And buy it here: http://www.cduniverse.com/productinfo.asp?pid=8859298

It´s an album thats old but now finally ready for release, it took them 7 or 8 years to get it out. Well, why haste things?=)

7 comments:

  1. Hello Nettie, how are you doing? Hope this morning is beeing great for you =).
    About the last post you did, I just saw myself there, it seems like you were writing to me.
    This time I'm passing something very similiar of your friend, I'm working in a place where people hate me and I envy me and I just can't find the reasons for these bad feelings. I feel so lonely and broken everytime I came here and all I want to do is throw it all away, but unhappyly my my is jobless right now and we need this money. Of course I think is not worth to get ill and stressed just for the money, but if you need it to eat you just must take it.
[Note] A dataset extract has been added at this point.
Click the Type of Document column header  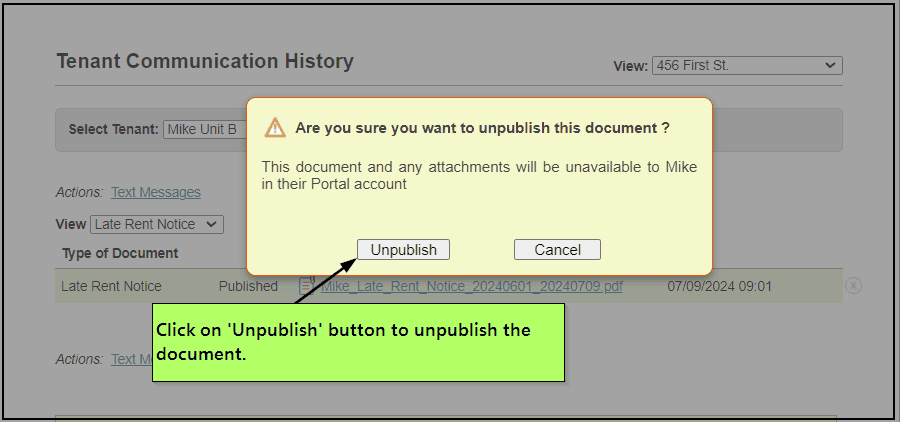(120, 253)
I've always been sick, depended of pills to control the depression, but in this work place I feel I'm regreting everyday on the treatment and that's a very strong reason for me to want to go to the University soon, I feel I'm dying everyday here and I just can't stay this way anymore.
    The only good thing I've found here to stay is my boss who became a very special friend and gives me strenght everytime I say I want to go away, he's always there to catch me, but even though I have him, sometimes like today, I feel my heart so empty and alone...
    But that's okay, I have learned in this life that no matter how hard is the situation, we always can learn a very good thing and became stronger and stronger and for sure this is just one of very rocks I will find in my journey.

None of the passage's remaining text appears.